Margy is a secretarial assistant at Bowling Green State University. She lives in Tontogany, Ohio, a town of only 400 people. Her father was a veteran, and she has internalized that commitment to our country and flag.
On the moment she realized the importance of citizenship:
I never thought about it at all until I was called to be on jury duty and said, “I’m not going to do it.” My mom said I’d be an excellent juror, and it was my duty. And so I went.
What she thinks makes people a good citizen:
I think being a good citizen is respecting your government. It’s respecting your flag. I was taught that you respect the president, no matter who’s in office. It doesn’t matter whether he’s the person you voted for or not. Unfortunately, you don’t see that much today.
Her civic pet-peeve:
It really bothers me when I see people rioting, because I think that it makes the whole United States look bad. I don’t remember Republicans rioting like Democrats have been recently when Obama was elected president.
What civic respect looks like in action:
Respect is standing up when you say the Pledge of the Allegiance, at school and at ball games. You’re not only doing it for the country, you’re also doing it for the people who lost their lives to give us the freedom we have today. The flag is important for all of us, for where it’s been all over the world. We should have it outside our houses.
Her experience with people of the opposite political party is reassuring:
I think that people of the opposite political party are good citizens, and I think they’d say the same about me. Where I work is very liberal, so I try to keep my tone down.
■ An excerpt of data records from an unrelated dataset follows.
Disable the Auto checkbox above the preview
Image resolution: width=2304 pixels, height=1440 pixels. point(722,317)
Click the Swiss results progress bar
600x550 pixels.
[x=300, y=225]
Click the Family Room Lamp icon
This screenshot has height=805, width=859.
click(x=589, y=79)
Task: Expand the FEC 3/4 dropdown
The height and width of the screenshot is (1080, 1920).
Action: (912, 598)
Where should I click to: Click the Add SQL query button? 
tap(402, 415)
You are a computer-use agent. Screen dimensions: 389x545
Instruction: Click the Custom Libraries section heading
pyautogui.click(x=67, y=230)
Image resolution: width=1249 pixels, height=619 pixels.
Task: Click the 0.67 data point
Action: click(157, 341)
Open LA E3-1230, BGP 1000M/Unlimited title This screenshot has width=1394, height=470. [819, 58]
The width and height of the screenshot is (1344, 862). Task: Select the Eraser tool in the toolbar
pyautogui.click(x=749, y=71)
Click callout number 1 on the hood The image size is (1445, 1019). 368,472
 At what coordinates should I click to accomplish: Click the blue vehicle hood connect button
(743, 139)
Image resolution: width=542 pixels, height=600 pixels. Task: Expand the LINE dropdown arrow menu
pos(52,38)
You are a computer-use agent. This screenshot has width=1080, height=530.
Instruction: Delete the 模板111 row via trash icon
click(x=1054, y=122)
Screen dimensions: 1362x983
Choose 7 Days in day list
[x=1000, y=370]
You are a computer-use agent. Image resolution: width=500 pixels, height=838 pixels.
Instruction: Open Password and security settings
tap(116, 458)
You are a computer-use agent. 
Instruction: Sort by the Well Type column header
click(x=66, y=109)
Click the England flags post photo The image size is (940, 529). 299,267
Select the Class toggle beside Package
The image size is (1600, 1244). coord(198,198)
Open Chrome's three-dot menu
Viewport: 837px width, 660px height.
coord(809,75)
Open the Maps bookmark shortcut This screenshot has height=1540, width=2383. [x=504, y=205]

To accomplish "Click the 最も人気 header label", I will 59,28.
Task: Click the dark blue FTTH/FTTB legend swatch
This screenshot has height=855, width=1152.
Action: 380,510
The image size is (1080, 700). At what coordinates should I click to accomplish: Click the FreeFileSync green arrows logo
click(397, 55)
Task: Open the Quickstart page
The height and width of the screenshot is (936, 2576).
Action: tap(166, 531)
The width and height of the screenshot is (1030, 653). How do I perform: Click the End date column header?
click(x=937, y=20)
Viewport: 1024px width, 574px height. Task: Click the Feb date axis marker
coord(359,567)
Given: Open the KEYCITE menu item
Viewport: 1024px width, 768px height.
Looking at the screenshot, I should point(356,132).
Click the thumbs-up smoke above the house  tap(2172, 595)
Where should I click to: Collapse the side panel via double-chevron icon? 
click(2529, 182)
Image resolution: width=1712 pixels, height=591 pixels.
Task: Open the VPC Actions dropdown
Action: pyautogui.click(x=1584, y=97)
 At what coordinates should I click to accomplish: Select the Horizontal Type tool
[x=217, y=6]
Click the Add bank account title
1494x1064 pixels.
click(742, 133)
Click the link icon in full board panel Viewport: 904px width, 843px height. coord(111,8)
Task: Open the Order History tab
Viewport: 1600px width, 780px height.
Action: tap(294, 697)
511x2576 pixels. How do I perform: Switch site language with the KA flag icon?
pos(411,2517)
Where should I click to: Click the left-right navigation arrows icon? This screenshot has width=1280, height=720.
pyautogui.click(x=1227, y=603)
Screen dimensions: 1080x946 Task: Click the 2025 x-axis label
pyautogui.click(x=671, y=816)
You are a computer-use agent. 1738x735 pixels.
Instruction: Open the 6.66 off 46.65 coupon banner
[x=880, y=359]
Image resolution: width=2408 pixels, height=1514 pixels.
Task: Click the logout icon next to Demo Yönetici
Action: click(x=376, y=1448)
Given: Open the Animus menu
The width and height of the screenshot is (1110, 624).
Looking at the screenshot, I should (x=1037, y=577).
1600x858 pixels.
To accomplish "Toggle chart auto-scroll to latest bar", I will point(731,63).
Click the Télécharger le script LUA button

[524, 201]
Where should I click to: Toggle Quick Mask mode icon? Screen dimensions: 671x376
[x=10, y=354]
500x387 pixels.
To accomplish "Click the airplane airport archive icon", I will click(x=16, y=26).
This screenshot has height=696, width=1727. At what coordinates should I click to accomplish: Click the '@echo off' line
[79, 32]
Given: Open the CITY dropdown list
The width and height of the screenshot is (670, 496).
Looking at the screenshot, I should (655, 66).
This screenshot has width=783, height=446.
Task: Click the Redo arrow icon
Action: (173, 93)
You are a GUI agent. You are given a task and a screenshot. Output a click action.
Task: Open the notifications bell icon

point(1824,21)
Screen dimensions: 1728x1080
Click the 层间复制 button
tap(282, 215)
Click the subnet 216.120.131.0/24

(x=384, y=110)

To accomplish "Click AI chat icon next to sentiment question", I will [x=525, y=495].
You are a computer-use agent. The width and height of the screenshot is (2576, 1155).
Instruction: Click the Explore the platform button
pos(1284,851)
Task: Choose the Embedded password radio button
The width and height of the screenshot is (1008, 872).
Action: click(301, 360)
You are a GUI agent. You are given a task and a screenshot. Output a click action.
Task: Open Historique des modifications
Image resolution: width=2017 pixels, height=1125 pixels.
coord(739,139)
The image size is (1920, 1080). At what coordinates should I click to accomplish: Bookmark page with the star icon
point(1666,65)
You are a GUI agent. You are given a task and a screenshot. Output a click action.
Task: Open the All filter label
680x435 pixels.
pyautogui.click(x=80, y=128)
One professor told me, “Margy, you’re perfect, except that you’re a Republican.” I laughed, and said, “I could say the same about you being a Democrat.” I listen to Democrats, I understand them, and sometimes I agree with them.
What she thinks politicians need to do:
They all just need to sit down and talk. It’s not this party versus that party. We’re in this together. Politicians need to start (seeing) that. They need to be working together, for us.
She’s skeptical of students’ civic education:
They don’t even teach civics anymore. At all. What a shame. I think kids need to learn about voting. I think kids aren’t taught that enough. So, they’re just going to learn what their parents say.
Her perspective on immigration in the wake of 9/11:
I think that if immigrants obey the laws that we set out, they can be an American. It’s respecting the flag, and having honor. They should also have that love of country. I understand the fear of Middle Eastern immigrants since 9/11. I think we just need to look at people’s paper work more closely (before they come in). But once people are here, we shouldn’t send them home.